Around 1937, Erdős showed that Chebyshev-type methods had the potential to prove the PNT, in that the constants above could be taken arbitrarily close to $1$ in the line above. This came with a caveat, though, in that Erdős had assumed the PNT to reach this result (so it was, for the most part, an academic exercise).

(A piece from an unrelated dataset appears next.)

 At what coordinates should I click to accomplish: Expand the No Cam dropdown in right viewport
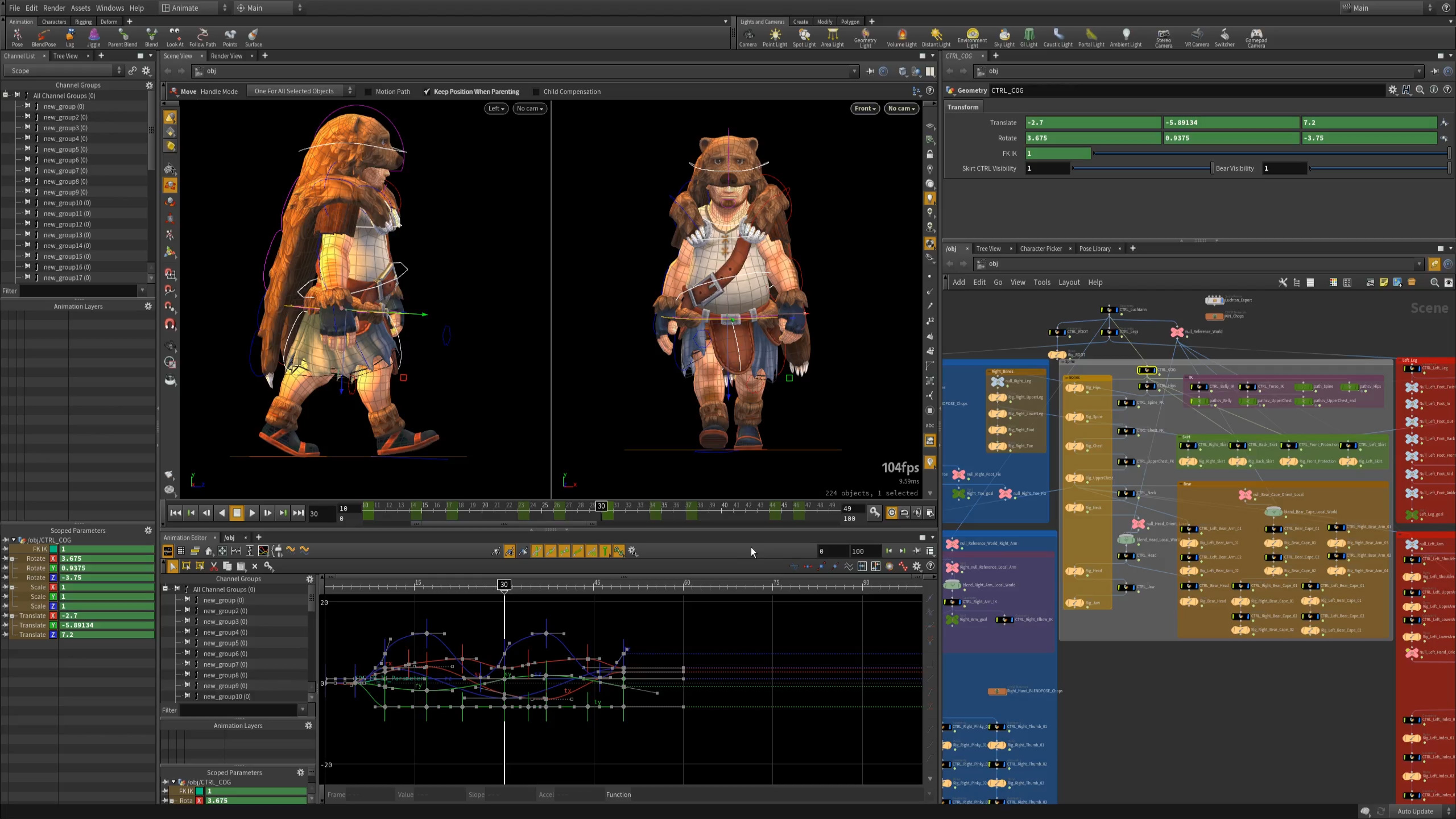pos(900,108)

In particular, Erdős used an equivalent form of the PNT - that the function

$$M(n):=\sum_{k \leq n} \mu(n)$$ is $o(n)$. To see where this might come up, recall that Chebyshev obtained the above bounds by consideration of the function

$$\chi(t):= \psi(t)-\frac{1}{2} \psi(t)-\frac{1}{3}\psi(t)-\frac{1}{5}\psi(t)+\frac{1}{30}\psi(t).$$

Regarding the coefficients, we note that

1. They sum to $1$. This is necessary to obtain an estimate of the appropriate growth order.
2. They fit the form $1/\mu(k)$, for $k \leq 5$. This relates to why Chebyshev's bounds are so good; in particular, this explains why the ratio of the upper and lower bounds given above is $6/5$.

As for the term $1/30$, this is only used to satisfy (1). Erdős tweaked Chebyshev's idea by considering variants of the $\chi$ function that have general rational coefficients, and it is around here that the growth of the $\mu$ function must be considered.

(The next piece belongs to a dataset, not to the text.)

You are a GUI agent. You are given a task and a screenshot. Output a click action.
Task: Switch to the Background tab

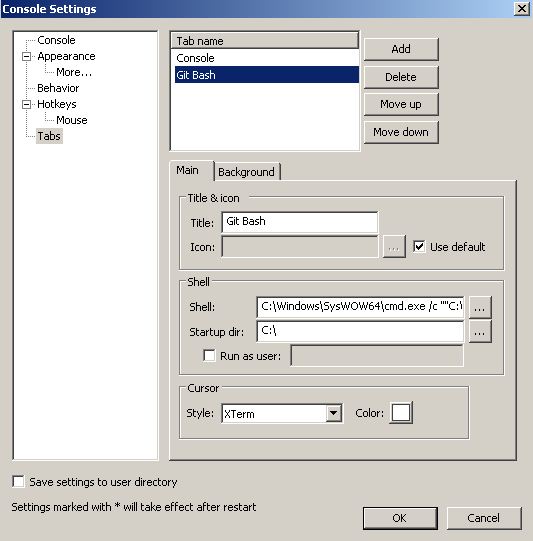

Disclaimer - Part of the following (the non-historical bits) is conjecture. All the same, it represents my experience with Erdős's work on the elementary PNT:

The set $S=\{1,-2,-3,-5\}$ is very special in that the harmonic sum of $S$ is the reciprocal of an integer. In general, the set $$S_k=\{1,\mu(2),\mu(3),\ldots,\mu(k)\}$$ will not have this property, and we can ask just how many non-zero integers must be added to $S_k$ such that the resulting set has $0$ harmonic sum. (To avoid trivializing this question, we should assume that the new integers $\{n_i\}$ satisfy $\vert n_i \vert >k$.)

If this problem had a nice solution, Erdős would have likely found a novel proof of the PNT. Unfortunately, this problem is difficult, and it is difficult precisely because Egyptian fractions are still poorly understood.

This obstruction could have easily suggested to Erdős the importance of Egyptian fractions in number theory.

Here are some places you may wish to pursue for further reading:

1. P. L. Chebyshev, Mémoire sur les Nombres Premiers, J. Math. Pures Appl., 17, (1852). (This is Chebyshev's original paper on the topic.)

2. H. Diamond and P. Erdős, On Sharp Elementary Prime Number Estimates, L’Enseignement Mathématique, 26, (1980). (This includes Erdős's work on the Chebyshev method, in relation to previously established proofs of the PNT.)

3. A recent blog post of mine, in which Chebyshev's method is generalized to the point at which Egyptian fractions enter as a limiting factor. This article also hashes out many of the details glossed over in this post.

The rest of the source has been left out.